Open Lin-1997 opened 1 year ago
From the raft protocol defined, the snapshot operation finished when dumped to storages, I'm not sure whether jraft has controlled log apply while snapshot doing. If not, the status machine should control it.
For data consistence, the write lock is release after the snapshot operation finished.
What's more, if jraft has controlled log apply while snapshot doing, the inner write lock will no effect. Because the jraft also stop the write operation by block onApply operation.
So in my opinion, the write lock no need to changed for current information.
I'm not sure whether jraft has controlled log apply while snapshot doing. If not, the status machine should control it.
I think jraft do stop applying log while doing snapshot. here is jraft 1.3.12:
it periodically calls handleSnapshotTimeout(), and submit a doSnapshot(done: null, sync: false) task.
doSnapshot(done: null, sync: false) finally calls fsmCaller.onSnapshotSave(saveSnapshotDone).
fsmCaller.onSnapshotSave() enqueue task to fsm's taskQueue.
all tasks in the taskQueue are handled by ApplyTaskFactory by runApplyTask().
COMMITTED tasks and SNAPSHOT_SAVE tasks will be executed serially.
so I think jraft do stop applying log while doing snapshot with sync: false. And I found that only test code will call snapshot with sync: true.
What's more, if jraft has controlled log apply while snapshot doing, the inner write lock will no effect.

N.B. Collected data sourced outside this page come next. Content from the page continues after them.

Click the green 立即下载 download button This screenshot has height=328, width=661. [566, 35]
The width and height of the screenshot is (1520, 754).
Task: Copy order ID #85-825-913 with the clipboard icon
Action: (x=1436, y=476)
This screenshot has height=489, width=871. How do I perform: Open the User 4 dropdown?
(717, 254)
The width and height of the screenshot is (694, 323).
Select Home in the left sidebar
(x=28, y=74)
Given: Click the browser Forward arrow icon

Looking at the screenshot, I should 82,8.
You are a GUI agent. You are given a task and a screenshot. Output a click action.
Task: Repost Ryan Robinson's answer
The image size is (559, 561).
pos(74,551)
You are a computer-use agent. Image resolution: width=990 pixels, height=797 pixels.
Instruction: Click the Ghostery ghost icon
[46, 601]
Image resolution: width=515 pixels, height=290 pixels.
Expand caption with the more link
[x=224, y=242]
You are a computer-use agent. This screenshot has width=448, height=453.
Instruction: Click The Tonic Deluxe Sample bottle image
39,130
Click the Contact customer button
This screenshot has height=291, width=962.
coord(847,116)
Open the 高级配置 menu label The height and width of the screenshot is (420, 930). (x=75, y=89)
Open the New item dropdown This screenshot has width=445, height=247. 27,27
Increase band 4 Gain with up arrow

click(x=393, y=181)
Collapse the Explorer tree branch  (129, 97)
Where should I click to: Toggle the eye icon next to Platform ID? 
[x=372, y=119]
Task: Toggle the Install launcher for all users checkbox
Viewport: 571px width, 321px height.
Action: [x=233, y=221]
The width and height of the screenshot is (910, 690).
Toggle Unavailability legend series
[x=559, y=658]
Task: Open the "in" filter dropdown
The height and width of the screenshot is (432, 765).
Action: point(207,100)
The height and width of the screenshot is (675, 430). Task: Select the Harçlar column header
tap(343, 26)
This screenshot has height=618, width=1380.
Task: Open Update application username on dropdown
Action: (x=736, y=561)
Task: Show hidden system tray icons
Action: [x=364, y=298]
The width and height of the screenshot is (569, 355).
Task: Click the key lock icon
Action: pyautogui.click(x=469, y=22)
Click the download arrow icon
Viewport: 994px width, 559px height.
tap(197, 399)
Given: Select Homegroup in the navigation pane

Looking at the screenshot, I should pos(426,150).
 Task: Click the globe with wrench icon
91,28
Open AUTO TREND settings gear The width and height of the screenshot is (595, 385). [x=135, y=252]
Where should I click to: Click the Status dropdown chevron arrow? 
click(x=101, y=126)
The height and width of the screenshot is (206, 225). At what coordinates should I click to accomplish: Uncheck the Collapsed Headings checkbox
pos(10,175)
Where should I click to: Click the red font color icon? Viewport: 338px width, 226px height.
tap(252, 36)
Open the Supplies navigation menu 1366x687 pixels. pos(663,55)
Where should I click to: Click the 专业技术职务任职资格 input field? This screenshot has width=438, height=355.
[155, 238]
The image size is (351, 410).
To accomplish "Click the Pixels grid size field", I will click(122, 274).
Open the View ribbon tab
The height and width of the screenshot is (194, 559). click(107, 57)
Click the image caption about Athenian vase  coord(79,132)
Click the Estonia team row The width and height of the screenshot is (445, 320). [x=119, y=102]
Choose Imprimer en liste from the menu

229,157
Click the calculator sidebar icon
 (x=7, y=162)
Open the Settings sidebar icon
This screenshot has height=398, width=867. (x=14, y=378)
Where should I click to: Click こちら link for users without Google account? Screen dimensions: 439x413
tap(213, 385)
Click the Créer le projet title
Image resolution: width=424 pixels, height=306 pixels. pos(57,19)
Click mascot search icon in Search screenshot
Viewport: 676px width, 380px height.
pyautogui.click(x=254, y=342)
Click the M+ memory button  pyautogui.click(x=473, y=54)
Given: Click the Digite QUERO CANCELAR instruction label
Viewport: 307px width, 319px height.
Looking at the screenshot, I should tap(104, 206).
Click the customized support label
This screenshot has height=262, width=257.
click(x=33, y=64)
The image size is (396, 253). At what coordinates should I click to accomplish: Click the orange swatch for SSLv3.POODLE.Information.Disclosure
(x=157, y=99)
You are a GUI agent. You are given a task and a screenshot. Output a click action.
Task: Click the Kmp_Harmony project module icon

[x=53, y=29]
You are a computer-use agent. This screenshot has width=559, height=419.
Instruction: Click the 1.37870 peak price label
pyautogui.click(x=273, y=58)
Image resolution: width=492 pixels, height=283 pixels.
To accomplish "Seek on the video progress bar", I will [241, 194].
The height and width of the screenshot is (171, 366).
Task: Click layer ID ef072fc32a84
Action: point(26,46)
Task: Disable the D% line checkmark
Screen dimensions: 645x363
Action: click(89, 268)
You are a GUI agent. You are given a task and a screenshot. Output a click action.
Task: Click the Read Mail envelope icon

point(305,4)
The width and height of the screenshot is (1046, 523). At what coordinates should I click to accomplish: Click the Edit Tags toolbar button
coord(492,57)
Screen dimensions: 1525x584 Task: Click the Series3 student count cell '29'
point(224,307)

Because the jraft also stop the write operation by block onApply operation.
I think the lock will take effect, since you submit a new task to do snapshot, and return. then the fms's runApplyTask() can continue to run other tasks.
by the way, the lock is acquired in the new thread, it may be slower than fsm's runApplyTask(), which finally calls, e.g., InstanceMetadataProcessor#onApply(), which also acquire lock to commit the new log.
so I think the snapshot may save data more than what it supposed to be
If the jraft must stop apply log while doSnapshot, whether we can remove this lock directly?
the log onApply is synced and doSnapshot will stop onApply, so the fsm will not be async modified during doSnapshot.
If the jraft must stop apply log while doSnapshot, whether we can remove this lock directly?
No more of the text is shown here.